To be done |
- A) Answer these about the Hive log tutorial below, one line each:
(i) What size, in bytes, does the listing show for access.log.2?
(ii) Which SerDe class does the intermediate_access_logs table use?
(iii) What is the name of the table that the data moves into from the intermediate table?
- B) Does each statement agree with the Hive log tutorial below? For each, answer yes or no and quote the words from the tutorial that decide it.
(i) The log file is copied into HDFS while running as the hdfs user.
(ii) The intermediate_access_logs table is created as a managed, non-external table.
(iii) Beeline connects with the username admin.
- C) Carry on the Hive log tutorial below from the point where it stops.

— begin Text passage —

Correlate Structured Data with Unstructured Data (DB records + web logs)
Bulk upload, web log data
sudo -u hdfs hadoop fs -mkdir /user/hive/warehouse/original_access_logs
sudo -u hdfs hadoop fs -copyFromLocal /opt/examples/log_files/access.log.2 /user/hive/warehouse/original_access_logs
hadoop fs -ls /user/hive/warehouse/original_access_logs
Found 1 items
-rw-r--r--   1 hdfs hive   39593868 2016-01-05 08:06 /user/hive/warehouse/original_access_logs/access.log.2

Build a table in Hive (Beeline)
First, you'll take advantage of Hive's flexible SerDe (serializers / deserializers)
to parse the logs into individual fields using a regular expression
beeline -u jdbc:hive2://quickstart:10000/default -n admin -d org.apache.hive.jdbc.HiveDriver
...
jdbc:hive2://quickstart:10000/default> 
CREATE EXTERNAL TABLE intermediate_access_logs (
 ip STRING,
 date STRING,
 method STRING,
 url STRING,
 http_version STRING,
 code1 STRING,
 code2 STRING,
 dash STRING,
 user_agent STRING)
 ROW FORMAT SERDE 'org.apache.hadoop.hive.contrib.serde2.RegexSerDe'
 WITH SERDEPROPERTIES (
 'input.regex' = '([^ ]*) - - \\[([^\\]]*)\\] "([^\ ]*) ([^\ ]*) ([^\ ]*)" (\\d*) (\\d*) "([^"]*)" "([^"]*)"',
 'output.format.string' = "%1$s %2$s %3$s %4$s %5$s %6$s %7$s %8$s %9$s"
 )
 LOCATION '/user/hive/warehouse/original_access_logs';

Second, you'll transfer the data from this intermediate table to one that does not require any special SerDe
CREATE EXTERNAL TABLE tokenized_access_logs (
 ip STRING,
 date STRING,
 method STRING,
 url STRING,
 http_version STRING,
 code1 STRING,
 code2 STRING,
 dash STRING,
 user_agent STRING)

— end Text passage —
— begin Material provided —

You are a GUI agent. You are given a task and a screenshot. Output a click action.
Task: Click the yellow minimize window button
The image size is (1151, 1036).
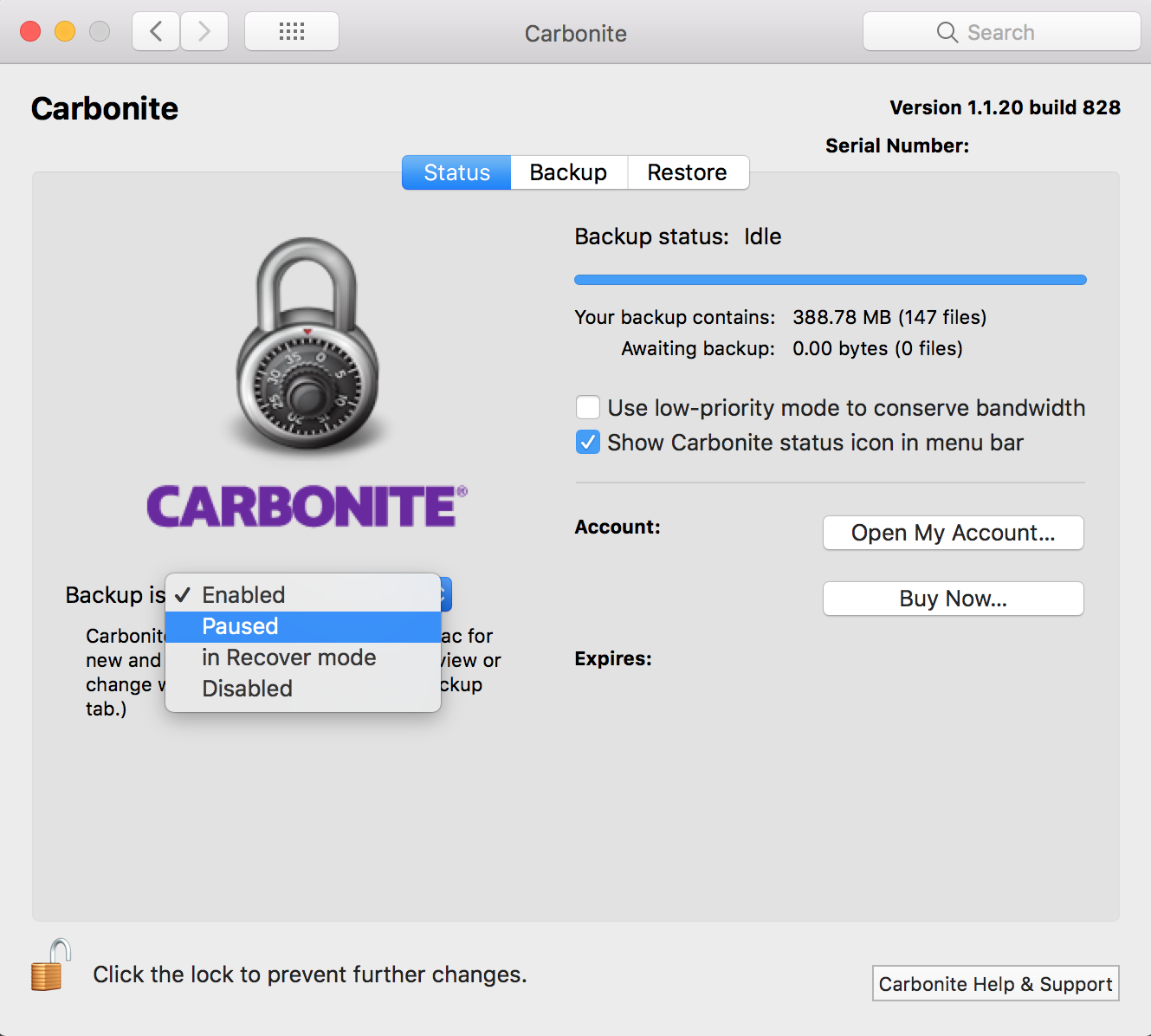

— end Material provided —

Task-by-task results |
- A)
(i) 39593868
(ii) org.apache.hadoop.hive.contrib.serde2.RegexSerDe
(iii) tokenized_access_logs

- B)
(i) Yes: "sudo -u hdfs hadoop fs -copyFromLocal"
(ii) No: "CREATE EXTERNAL TABLE intermediate_access_logs ("
(iii) Yes: "-n admin"

- C)
 ROW FORMAT DELIMITED FIELDS TERMINATED BY ','
 LOCATION '/user/hive/warehouse/tokenized_access_logs';

ADD JAR /usr/lib/hive/lib/hive-contrib.jar;
INSERT OVERWRITE TABLE tokenized_access_logs SELECT * FROM intermediate_access_logs;
!quit

query in Hue + Impala
invalidate metadata;
show tables;

select count(*),url from tokenized_access_logs
where url like '%\/product\/%'
group by url order by count(*) desc;


Pig, PigLatin

– platform for data processing
– PigLatin: high level language
– pig execution: local, MR, Tez
– extensible
– usage: ETL; manipulating, analysing raw data
– can run as scripts, embedded programs

interactive shell example
hdfs dfs -put /etc/passwd /user/cloudera/
pig -x mapreduce
… >
grunt> A = load '/user/cloudera/passwd' using PigStorage(':');
grunt> B = foreach A generate $0, $4, $5 ;
grunt> dump B;
…
(root,root,/root)
(bin,bin,/bin)
(daemon,daemon,/sbin)
(adm,adm,/var/adm)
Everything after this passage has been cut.